Julienne Mouala

In March 2013, the Seleka rebel coalition seized power in CAR from former President François Bozizé. In a response to the Seleka’s brutal rule, militias, the so-called anti-Balaka, plunging the country into a cycle of violence and revenge killings.

When the violence reached her neighbourhood in Bangui, Julienne took refuge in a nearby church. On Christmas eve, the church came under heavy attack. She explains:

Everybody was running and children fell on the floor. Nobody looked at them. People trampled on them.

Julienne hurried back into the church and picked up the children who had fallen:

I put them all in one corner of the church and protected them. When the gunfire was over, their parents were able to pick them up.

As conflict between the country’s armed factions intensified, Julienne decided to dedicated herself to protecting the children who had lost their parents and arrived in Bangui unaccompanied.

She now works as a Psychosocial Advisor at Femmes Hommes Action Plus (FHAP), a non-governmental organisation working for the protection of vulnerable children and women. Conciliation Resources has been working in close collaboration with and to support this work of FHAP since 2012.

For Julienne, the psychosocial work with children is a crucial element in the country’s path to peace and stability:

These children have witnessed many bad things. Their parents were killed in front of their eyes. Their mothers have been raped in their presence. How can they forget? Children are imitators. They have seen people with guns. They have seen the anti-Balaka (armed group) with their machetes.

Since the beginning of the conflict, she often sees children make guns out of wood and pretend to be armed rebels:

This is really dangerous. If we are not careful, these children will be future rebels.
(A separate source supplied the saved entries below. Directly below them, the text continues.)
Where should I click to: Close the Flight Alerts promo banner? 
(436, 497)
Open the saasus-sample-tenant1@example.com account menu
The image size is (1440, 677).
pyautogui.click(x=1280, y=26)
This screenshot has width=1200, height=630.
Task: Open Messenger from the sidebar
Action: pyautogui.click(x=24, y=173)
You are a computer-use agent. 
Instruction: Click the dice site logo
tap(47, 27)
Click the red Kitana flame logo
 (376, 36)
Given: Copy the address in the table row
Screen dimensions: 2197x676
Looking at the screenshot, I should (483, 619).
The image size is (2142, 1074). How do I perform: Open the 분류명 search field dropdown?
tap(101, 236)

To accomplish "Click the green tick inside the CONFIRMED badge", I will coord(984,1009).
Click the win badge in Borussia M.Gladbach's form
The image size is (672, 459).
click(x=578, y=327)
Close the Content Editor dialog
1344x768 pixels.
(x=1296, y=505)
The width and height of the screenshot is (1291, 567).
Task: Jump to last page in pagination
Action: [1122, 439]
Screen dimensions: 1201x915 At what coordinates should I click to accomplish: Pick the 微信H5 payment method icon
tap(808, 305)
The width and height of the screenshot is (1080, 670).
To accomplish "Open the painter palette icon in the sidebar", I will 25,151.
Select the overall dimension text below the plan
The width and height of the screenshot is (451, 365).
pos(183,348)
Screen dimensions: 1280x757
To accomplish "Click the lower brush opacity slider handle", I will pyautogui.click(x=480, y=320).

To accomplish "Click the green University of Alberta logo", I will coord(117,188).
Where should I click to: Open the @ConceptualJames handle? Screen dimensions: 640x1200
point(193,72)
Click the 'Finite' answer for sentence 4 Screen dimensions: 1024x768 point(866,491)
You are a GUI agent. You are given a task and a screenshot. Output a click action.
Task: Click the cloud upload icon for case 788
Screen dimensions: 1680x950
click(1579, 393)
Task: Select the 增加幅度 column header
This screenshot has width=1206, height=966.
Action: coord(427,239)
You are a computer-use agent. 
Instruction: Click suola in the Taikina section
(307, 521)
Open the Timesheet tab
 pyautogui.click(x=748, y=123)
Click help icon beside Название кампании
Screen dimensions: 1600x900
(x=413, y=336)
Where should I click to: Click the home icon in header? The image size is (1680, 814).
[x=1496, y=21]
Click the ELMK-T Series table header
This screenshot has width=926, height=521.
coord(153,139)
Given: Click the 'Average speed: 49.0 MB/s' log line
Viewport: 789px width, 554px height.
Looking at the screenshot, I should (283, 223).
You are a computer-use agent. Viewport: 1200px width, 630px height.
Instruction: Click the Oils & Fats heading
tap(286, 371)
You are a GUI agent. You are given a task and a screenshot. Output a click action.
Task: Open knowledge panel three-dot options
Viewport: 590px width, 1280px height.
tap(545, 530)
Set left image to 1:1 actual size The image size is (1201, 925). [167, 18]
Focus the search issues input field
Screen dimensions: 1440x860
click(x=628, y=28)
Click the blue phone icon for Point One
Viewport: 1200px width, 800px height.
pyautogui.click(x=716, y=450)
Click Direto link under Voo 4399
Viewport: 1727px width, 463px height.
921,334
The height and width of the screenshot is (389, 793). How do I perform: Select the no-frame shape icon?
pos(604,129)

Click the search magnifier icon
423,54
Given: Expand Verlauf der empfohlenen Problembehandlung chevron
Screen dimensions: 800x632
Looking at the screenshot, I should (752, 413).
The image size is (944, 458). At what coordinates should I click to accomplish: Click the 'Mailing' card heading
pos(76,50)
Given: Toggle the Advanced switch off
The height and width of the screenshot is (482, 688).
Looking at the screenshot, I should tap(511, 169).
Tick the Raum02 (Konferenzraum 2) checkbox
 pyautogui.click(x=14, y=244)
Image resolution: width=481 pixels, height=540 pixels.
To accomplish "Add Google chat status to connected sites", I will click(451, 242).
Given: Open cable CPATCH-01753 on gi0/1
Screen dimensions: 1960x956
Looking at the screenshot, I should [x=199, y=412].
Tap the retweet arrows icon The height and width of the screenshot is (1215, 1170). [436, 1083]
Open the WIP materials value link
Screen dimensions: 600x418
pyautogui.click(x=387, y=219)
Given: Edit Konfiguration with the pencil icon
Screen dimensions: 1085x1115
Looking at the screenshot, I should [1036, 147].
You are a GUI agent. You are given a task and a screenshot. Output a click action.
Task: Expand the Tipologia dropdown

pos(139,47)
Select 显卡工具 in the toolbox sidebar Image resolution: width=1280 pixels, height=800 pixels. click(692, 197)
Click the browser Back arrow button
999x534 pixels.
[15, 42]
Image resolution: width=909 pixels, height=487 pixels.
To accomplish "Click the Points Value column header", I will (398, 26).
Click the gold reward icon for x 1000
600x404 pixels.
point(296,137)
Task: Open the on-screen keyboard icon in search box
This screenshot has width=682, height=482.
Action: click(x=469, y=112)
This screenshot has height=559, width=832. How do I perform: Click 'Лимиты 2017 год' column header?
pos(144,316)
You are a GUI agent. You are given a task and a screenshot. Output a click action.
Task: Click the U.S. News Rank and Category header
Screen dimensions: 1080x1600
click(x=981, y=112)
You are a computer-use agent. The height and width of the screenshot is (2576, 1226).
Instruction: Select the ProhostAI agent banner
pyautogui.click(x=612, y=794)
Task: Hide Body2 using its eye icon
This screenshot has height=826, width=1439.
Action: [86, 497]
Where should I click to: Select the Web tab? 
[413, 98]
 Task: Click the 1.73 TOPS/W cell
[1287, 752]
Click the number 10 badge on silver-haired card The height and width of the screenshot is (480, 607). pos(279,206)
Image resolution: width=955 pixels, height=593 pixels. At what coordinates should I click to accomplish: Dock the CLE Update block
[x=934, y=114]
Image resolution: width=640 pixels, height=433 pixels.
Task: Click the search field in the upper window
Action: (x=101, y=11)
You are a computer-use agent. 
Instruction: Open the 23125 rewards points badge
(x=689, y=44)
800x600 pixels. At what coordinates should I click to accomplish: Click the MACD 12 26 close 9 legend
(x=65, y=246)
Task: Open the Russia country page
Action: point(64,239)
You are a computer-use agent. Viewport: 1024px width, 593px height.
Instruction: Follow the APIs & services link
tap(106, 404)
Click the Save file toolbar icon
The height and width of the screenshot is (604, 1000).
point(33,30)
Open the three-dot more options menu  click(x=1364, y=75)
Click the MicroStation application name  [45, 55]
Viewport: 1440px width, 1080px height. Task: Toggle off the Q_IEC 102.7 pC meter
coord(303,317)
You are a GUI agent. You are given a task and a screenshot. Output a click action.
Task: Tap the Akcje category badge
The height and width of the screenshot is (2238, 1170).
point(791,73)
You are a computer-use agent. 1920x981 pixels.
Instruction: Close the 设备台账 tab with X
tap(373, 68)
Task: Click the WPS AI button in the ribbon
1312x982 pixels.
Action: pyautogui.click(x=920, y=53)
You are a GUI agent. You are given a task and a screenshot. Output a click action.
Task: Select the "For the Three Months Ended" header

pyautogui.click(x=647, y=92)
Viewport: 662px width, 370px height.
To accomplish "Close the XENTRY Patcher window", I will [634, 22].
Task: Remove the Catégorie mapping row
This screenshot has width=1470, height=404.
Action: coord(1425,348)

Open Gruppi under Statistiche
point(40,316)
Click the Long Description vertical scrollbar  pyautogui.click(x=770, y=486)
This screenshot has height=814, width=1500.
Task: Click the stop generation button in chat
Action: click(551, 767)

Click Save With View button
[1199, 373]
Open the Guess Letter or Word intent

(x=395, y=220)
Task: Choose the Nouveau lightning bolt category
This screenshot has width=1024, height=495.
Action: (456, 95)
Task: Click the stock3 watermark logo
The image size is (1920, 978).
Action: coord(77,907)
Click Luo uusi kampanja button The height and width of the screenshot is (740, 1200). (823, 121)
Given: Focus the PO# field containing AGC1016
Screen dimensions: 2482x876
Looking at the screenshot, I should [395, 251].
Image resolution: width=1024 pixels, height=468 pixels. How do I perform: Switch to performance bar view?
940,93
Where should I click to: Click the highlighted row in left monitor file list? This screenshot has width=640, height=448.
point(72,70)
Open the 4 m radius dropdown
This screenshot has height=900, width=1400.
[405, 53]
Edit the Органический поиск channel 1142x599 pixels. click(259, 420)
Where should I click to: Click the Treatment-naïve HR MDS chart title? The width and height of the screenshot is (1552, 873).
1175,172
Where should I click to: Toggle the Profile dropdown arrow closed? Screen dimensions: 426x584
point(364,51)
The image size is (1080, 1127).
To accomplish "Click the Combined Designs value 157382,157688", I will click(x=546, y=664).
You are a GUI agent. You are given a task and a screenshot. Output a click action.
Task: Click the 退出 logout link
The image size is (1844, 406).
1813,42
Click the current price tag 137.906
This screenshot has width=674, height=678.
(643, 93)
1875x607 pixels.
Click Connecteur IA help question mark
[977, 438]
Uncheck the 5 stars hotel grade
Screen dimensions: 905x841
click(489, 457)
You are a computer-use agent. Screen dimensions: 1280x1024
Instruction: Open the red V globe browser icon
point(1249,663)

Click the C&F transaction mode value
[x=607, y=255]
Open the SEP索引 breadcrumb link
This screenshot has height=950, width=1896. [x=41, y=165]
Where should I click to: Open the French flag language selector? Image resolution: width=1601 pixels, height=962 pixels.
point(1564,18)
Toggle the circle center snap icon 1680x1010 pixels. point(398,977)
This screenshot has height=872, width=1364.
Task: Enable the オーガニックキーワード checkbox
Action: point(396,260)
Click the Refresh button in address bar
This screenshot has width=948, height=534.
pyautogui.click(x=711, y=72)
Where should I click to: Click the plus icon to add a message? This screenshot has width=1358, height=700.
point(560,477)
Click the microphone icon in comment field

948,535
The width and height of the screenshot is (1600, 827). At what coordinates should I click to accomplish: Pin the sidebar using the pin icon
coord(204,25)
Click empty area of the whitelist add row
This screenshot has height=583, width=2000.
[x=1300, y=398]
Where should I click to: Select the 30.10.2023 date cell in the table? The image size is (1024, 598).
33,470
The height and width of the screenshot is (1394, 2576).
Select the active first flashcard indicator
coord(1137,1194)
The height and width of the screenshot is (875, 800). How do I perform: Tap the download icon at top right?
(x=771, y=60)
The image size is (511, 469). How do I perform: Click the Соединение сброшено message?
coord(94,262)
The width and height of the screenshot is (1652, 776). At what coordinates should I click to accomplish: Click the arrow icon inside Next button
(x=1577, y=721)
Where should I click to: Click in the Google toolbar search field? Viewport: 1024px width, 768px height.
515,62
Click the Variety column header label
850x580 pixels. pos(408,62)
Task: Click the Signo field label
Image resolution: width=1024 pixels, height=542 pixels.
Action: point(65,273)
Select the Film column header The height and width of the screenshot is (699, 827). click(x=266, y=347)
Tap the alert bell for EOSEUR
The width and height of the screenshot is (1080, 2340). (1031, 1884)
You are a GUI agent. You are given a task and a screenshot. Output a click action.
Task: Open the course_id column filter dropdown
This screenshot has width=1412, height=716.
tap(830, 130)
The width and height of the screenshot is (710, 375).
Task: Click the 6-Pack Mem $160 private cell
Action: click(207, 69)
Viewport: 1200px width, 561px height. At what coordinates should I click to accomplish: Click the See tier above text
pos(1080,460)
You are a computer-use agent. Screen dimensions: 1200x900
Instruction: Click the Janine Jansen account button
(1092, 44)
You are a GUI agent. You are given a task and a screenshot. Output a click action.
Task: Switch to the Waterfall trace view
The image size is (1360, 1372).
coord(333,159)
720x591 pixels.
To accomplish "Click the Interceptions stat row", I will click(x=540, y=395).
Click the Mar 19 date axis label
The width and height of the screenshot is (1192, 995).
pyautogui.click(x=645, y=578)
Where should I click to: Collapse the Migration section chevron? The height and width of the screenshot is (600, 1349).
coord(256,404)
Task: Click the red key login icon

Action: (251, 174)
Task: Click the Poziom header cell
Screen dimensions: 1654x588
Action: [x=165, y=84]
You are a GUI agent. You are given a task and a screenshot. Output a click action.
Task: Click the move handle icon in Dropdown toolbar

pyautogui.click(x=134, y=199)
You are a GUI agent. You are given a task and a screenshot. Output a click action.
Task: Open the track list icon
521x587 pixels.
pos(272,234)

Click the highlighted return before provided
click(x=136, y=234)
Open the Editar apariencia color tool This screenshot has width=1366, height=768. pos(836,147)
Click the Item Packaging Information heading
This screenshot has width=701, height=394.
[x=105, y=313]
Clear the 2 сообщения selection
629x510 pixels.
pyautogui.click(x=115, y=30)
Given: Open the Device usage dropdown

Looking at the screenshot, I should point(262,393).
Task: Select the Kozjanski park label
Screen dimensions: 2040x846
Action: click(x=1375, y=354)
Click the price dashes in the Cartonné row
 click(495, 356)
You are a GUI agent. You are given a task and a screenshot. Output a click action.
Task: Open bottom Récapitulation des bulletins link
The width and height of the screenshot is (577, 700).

To address these issues, Julienne helped to establish child-friendly spaces in Bangui’s internally displaced person sites. In these spaces, Julienne and her colleagues from FHAP do not only show children how they can play in a non-violent way, but most importantly create space for them to talk about their experiences.

Today, Bangui is mostly calm, though this relative peace remains fragile. Many of Bangui’s inhabitants still feel the consequences of the violence and experience traumatic stress. However, with the help of Julienne and FHAP, some of the children are now able to go back to school and play with other children.